NOVARA – Prendono il via gli attesi lavori di restauro e risanamento conservativo dell’ex Collegio Gallarini, lo storico edificio di proprietà del Comune di Novara, situato nel cuore della città, che ospita la sede del Conservatorio Guido Cantelli. L’intervento, di particolare rilevanza per la tutela del patrimonio storico e architettonico cittadino, riguarda principalmente la messa in sicurezza dei prospetti e degli apparati decorativi esterni, oltre al recupero di elementi architettonici e decorativi.
Il progetto di restauro e la messa in sicurezza
Il progetto prevede interventi mirati sulle facciate e sui prospetti del cortile interno, la ricostruzione del pinnacolo centrale parzialmente crollato a seguito degli eventi atmosferici del luglio 2020, oltre a opere sul tetto e al restauro di pareti, decorazioni in cotto ed elementi in pietra e ferro. Tutti i lavori saranno eseguiti nel pieno rispetto del valore storico e architettonico dell’edificio, in costante coordinamento con la Soprintendenza.
L’ex Collegio Gallarini, nato alla metà del Settecento grazie al lascito testamentario di Antonio Maria Gallarini, occupava un preesistente edificio destinato a ospedale degli Spagnoli prima di diventare convitto con scuola. Rinnovato e ampliato nell’Ottocento, deve il suo caratteristico aspetto in stile eclettico soprattutto agli interventi realizzati durante il lungo rettorato di don Ercole Marietti tra il 1854 e il 1905, con torri, pinnacoli, balaustre e ricche decorazioni in cotto. Gli ultimi restauri significativi risalivano al 1984.

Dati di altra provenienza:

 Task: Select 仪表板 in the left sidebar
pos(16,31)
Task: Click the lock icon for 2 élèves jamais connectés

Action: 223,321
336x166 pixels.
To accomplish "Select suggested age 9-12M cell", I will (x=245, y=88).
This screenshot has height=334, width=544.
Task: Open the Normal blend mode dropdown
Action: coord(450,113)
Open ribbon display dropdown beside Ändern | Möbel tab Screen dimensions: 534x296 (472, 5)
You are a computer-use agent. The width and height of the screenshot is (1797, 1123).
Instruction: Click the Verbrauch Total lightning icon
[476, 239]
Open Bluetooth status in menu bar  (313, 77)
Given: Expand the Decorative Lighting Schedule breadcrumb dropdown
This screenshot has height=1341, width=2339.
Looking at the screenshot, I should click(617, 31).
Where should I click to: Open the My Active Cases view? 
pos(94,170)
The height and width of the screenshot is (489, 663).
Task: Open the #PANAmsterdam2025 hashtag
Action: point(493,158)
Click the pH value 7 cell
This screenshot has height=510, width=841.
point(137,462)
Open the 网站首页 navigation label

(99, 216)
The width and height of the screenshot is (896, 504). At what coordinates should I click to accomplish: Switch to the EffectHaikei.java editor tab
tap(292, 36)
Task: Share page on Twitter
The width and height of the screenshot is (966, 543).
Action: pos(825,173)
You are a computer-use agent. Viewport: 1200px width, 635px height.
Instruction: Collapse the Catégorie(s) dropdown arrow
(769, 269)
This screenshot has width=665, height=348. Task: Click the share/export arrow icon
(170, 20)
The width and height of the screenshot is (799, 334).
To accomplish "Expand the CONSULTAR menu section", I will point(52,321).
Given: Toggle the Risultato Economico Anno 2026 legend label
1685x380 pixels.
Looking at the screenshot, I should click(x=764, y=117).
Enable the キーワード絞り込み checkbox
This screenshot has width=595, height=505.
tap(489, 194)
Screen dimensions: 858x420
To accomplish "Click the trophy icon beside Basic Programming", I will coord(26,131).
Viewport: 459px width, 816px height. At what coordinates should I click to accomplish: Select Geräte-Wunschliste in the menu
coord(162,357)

La soddisfazione di vertici e istituzioni
L’avvio di questi lavori rappresenta un passaggio fondamentale per il Conservatorio Cantelli e per tutta la città di Novara. Il presidente del Conservatorio, Federico Sacchi, sottolinea come l’edificio sia la sede quotidiana delle attività didattiche e artistiche, oltre che un bene storico da tutelare per garantire migliori condizioni al futuro dell’Istituto. Allo stesso modo, il direttore Alessandra Aina evidenzia l’importanza per studenti e docenti di poter vivere e lavorare in un palazzo storico valorizzato, dove musica, arte e bellezza si incontrano ogni giorno.
Un ruolo centrale nel procedimento è svolto dalla dottoressa Senia Vaccaro, direttore amministrativo del Conservatorio e Responsabile Unico del Progetto (RUP), nominata dal Consiglio di amministrazione. Vaccaro sta portando avanti un percorso articolato con la collaborazione del team di supporto dell’Università degli Studi di Torino, coordinato dall’architetto Battista Tortorella.
Cifre e finanziamenti dell’opera
L’iter amministrativo è stato avviato con la delibera del 26 marzo 2026 per la procedura negoziata, culminata con l’aggiudicazione dei lavori alla Lithos S.r.l. di Venezia. Il quadro economico complessivo dell’opera è di 783.392 euro (oltre IVA), comprensivo dell’importo posto a base di gara di 536.030 euro, del quinto d’obbligo e degli oneri per la sicurezza. L’importo di aggiudicazione finale è di 449.300 euro (oltre IVA), a fronte di un ribasso globale del 16,18%. La copertura finanziaria è assicurata da fondi ministeriali del MUR con il cofinanziamento della Fondazione Compagnia di San Paolo.
Anche il sindaco di Novara, Alessandro Canelli, esprime grande soddisfazione per un intervento che permette di recuperare la memoria e l’identità cittadina, restituendo un immobile di pregio pienamente funzionale, accessibile e capace di sostenere la crescita culturale del territorio e la formazione musicale delle giovani generazioni.